EXTRACTED DATA:
◇ ◇ ◇
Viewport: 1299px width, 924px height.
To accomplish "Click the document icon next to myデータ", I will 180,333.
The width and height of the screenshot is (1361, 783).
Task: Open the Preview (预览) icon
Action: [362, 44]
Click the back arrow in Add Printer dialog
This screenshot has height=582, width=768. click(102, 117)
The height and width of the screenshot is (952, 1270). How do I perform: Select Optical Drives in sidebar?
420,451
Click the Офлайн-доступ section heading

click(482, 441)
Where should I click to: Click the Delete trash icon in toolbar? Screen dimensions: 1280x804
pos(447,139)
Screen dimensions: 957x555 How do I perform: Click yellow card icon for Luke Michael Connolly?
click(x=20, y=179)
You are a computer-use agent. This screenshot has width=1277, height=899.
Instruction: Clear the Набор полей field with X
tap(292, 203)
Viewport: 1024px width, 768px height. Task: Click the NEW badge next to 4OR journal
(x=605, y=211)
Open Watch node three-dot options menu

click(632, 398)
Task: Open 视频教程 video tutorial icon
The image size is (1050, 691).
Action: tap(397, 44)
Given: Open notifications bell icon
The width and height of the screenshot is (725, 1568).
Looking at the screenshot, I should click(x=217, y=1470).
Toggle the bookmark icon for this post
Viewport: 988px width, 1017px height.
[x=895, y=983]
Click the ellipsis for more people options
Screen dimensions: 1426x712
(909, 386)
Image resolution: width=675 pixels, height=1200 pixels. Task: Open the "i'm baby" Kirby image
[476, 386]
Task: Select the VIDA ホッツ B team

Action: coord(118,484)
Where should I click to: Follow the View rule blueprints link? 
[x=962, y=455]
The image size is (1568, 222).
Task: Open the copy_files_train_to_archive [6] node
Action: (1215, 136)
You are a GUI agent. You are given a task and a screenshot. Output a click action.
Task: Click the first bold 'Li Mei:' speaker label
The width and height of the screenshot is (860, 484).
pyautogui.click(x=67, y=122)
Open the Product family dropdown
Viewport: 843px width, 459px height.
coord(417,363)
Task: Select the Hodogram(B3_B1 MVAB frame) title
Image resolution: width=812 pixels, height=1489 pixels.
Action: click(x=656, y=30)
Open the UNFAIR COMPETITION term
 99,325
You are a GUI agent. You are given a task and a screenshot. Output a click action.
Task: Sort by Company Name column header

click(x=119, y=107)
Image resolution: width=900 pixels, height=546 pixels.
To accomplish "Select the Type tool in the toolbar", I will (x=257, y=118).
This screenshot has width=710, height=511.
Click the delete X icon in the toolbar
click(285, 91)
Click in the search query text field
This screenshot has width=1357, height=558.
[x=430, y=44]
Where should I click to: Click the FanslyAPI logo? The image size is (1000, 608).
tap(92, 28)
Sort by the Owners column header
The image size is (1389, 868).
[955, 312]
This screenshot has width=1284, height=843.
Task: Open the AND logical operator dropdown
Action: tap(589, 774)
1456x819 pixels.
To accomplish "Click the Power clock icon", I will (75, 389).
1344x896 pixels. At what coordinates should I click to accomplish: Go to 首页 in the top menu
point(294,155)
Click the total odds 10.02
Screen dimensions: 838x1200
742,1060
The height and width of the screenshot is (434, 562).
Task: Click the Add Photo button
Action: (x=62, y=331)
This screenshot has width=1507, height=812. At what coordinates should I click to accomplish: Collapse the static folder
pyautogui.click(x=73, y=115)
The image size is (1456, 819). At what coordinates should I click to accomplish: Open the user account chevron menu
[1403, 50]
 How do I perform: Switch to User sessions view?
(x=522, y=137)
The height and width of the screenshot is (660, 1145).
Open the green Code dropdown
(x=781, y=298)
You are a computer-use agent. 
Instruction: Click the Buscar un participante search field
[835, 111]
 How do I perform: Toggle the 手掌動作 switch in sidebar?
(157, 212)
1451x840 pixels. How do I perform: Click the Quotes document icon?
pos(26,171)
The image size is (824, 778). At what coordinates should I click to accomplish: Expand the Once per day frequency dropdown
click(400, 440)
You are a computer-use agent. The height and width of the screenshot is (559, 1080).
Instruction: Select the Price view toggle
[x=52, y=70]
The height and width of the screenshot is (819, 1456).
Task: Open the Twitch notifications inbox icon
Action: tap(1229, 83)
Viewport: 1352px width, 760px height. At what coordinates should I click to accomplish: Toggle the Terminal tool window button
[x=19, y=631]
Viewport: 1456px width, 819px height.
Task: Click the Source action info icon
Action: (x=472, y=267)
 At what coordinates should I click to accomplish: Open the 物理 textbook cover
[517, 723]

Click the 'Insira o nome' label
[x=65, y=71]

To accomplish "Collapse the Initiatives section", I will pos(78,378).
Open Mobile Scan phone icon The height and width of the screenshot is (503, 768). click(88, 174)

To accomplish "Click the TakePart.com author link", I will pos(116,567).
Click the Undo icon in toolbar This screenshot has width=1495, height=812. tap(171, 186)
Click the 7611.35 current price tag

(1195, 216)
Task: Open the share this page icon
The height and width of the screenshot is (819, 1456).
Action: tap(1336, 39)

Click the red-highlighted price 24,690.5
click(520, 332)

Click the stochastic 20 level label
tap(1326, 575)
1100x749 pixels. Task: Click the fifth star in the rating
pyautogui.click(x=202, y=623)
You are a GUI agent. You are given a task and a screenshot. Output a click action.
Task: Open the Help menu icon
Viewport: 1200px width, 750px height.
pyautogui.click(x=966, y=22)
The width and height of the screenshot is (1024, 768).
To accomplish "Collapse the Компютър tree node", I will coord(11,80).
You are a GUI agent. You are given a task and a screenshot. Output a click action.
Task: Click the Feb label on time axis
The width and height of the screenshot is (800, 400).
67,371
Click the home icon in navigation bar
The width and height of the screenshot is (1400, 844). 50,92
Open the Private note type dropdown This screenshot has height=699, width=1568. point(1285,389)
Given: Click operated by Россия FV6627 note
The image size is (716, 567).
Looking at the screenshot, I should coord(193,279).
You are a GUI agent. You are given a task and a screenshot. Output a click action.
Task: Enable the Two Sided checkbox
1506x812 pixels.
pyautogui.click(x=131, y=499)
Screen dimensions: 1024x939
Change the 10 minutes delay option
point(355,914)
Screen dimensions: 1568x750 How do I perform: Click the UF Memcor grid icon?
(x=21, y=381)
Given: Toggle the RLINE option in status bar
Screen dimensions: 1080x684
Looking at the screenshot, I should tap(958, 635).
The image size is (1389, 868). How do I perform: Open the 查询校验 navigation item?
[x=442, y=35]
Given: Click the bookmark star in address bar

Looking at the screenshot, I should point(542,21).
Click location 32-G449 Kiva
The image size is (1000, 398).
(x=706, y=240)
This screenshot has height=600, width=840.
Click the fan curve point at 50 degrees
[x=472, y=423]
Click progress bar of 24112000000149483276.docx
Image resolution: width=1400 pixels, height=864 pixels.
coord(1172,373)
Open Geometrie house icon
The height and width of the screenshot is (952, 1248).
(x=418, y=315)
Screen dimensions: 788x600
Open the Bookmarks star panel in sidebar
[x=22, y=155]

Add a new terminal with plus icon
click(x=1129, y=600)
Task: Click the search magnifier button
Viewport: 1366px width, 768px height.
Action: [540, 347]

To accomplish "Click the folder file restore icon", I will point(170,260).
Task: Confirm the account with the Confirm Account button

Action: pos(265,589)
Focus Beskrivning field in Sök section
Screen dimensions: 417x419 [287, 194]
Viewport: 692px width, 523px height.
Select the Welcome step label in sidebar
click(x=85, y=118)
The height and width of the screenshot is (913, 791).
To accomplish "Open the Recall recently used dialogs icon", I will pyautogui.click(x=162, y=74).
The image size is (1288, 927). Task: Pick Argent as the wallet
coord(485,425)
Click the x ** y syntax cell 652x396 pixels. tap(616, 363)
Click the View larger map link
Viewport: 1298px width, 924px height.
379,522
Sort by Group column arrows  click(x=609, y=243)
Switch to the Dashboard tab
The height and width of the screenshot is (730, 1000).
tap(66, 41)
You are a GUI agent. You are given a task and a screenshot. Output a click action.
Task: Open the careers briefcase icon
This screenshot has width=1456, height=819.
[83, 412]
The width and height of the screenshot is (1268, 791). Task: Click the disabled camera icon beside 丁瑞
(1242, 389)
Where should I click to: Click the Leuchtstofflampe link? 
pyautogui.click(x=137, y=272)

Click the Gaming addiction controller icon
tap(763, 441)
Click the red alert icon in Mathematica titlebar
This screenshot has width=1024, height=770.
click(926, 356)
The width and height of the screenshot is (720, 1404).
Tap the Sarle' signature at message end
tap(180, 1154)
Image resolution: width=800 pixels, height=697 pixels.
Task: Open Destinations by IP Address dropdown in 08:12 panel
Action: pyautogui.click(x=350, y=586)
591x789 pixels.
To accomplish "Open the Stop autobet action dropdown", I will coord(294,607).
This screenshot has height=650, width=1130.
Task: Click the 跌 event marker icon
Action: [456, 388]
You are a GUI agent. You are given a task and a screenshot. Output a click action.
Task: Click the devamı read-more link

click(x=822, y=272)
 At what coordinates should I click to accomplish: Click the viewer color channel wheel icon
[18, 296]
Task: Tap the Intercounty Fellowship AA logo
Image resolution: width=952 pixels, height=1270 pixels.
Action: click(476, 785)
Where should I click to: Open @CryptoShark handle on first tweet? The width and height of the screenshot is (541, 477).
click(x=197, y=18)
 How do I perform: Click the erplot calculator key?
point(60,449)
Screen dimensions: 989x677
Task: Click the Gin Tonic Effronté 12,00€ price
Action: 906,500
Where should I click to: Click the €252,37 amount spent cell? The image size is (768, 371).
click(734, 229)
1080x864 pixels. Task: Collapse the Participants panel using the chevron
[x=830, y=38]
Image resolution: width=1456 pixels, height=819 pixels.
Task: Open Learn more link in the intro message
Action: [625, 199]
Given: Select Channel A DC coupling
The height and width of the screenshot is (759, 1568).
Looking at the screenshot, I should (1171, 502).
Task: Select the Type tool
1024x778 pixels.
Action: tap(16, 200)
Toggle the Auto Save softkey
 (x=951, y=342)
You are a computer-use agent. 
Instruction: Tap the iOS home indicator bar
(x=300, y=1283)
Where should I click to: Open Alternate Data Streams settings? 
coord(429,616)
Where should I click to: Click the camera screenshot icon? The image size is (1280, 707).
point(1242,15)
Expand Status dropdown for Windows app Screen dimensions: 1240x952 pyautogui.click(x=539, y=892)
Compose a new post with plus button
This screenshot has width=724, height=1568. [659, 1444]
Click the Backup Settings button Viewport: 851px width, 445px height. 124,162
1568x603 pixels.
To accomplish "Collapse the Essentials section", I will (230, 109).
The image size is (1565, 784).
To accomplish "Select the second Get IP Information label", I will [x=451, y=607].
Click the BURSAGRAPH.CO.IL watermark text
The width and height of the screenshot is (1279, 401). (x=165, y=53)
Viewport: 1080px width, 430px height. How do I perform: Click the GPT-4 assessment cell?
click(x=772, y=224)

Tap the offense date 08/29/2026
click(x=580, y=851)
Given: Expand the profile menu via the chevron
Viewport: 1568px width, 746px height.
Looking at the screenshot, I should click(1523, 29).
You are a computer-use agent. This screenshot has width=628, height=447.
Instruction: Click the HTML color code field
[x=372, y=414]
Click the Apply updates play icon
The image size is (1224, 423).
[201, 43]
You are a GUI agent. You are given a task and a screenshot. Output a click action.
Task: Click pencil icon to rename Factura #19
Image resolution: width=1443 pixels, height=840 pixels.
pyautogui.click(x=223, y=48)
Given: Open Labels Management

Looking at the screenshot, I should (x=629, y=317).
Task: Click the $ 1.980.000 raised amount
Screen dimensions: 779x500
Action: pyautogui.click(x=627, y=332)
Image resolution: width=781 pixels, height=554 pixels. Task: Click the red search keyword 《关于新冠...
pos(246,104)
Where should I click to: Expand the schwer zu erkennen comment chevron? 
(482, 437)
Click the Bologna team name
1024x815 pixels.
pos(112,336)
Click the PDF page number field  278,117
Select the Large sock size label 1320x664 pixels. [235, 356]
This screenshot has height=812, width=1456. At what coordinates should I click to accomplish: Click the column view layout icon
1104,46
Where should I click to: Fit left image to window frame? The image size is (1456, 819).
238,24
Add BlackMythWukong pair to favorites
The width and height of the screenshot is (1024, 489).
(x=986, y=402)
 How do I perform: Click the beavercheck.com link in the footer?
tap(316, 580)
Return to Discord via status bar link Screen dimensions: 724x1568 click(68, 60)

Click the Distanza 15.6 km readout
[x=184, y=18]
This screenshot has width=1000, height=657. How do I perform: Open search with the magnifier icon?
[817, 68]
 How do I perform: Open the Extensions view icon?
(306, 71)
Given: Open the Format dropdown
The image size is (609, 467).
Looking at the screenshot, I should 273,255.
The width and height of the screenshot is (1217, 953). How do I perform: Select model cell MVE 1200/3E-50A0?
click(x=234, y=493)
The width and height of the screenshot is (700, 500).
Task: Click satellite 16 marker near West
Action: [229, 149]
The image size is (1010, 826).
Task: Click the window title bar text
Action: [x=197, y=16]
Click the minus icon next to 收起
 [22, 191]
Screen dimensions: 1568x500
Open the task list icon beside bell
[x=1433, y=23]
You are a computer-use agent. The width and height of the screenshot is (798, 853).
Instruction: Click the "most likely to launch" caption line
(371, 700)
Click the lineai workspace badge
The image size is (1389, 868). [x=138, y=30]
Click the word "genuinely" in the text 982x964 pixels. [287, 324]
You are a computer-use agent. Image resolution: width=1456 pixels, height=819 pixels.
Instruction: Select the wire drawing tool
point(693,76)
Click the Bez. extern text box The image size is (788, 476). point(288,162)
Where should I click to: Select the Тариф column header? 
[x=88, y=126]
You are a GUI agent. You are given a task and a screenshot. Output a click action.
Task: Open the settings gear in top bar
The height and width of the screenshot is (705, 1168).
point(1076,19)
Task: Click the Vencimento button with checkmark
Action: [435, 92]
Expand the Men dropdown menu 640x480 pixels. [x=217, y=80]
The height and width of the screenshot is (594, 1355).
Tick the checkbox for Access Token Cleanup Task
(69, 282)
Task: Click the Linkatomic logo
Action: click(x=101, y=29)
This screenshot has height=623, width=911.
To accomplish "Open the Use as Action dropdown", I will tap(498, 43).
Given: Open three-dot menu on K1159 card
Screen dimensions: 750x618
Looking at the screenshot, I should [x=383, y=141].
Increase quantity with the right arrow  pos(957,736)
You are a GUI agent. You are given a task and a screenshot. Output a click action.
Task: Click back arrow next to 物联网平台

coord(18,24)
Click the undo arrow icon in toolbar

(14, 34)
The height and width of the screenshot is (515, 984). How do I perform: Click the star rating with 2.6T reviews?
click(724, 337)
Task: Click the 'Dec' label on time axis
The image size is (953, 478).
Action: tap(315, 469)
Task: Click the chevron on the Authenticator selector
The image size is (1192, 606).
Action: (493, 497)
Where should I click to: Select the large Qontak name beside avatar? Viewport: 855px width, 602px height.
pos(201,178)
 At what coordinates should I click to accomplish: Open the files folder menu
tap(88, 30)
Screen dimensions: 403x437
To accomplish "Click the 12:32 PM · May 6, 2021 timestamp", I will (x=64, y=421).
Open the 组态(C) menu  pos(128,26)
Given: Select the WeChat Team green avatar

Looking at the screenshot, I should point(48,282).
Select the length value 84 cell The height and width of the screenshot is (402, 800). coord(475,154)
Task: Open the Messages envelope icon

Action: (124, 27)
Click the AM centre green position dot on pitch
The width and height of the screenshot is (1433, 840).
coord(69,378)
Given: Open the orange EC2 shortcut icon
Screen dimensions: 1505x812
◇ ◇ ◇
EXERCISE GOAL: Reproduce word for word the data above, beginning with the line containing "Click the back arrow in Add Printer dialog" and ending with the line containing "Action: (1215, 136)", including both of those lines.

FINAL RESULT:
Click the back arrow in Add Printer dialog
This screenshot has height=582, width=768. click(102, 117)
The height and width of the screenshot is (952, 1270). How do I perform: Select Optical Drives in sidebar?
420,451
Click the Офлайн-доступ section heading

click(482, 441)
Where should I click to: Click the Delete trash icon in toolbar? Screen dimensions: 1280x804
pos(447,139)
Screen dimensions: 957x555 How do I perform: Click yellow card icon for Luke Michael Connolly?
click(x=20, y=179)
You are a computer-use agent. This screenshot has width=1277, height=899.
Instruction: Clear the Набор полей field with X
tap(292, 203)
Viewport: 1024px width, 768px height. Task: Click the NEW badge next to 4OR journal
(x=605, y=211)
Open Watch node three-dot options menu

click(632, 398)
Task: Open 视频教程 video tutorial icon
The image size is (1050, 691).
Action: tap(397, 44)
Given: Open notifications bell icon
The width and height of the screenshot is (725, 1568).
Looking at the screenshot, I should click(x=217, y=1470).
Toggle the bookmark icon for this post
Viewport: 988px width, 1017px height.
[x=895, y=983]
Click the ellipsis for more people options
Screen dimensions: 1426x712
(909, 386)
Image resolution: width=675 pixels, height=1200 pixels. Task: Open the "i'm baby" Kirby image
[476, 386]
Task: Select the VIDA ホッツ B team

Action: coord(118,484)
Where should I click to: Follow the View rule blueprints link? 
[x=962, y=455]
The image size is (1568, 222).
Task: Open the copy_files_train_to_archive [6] node
Action: (1215, 136)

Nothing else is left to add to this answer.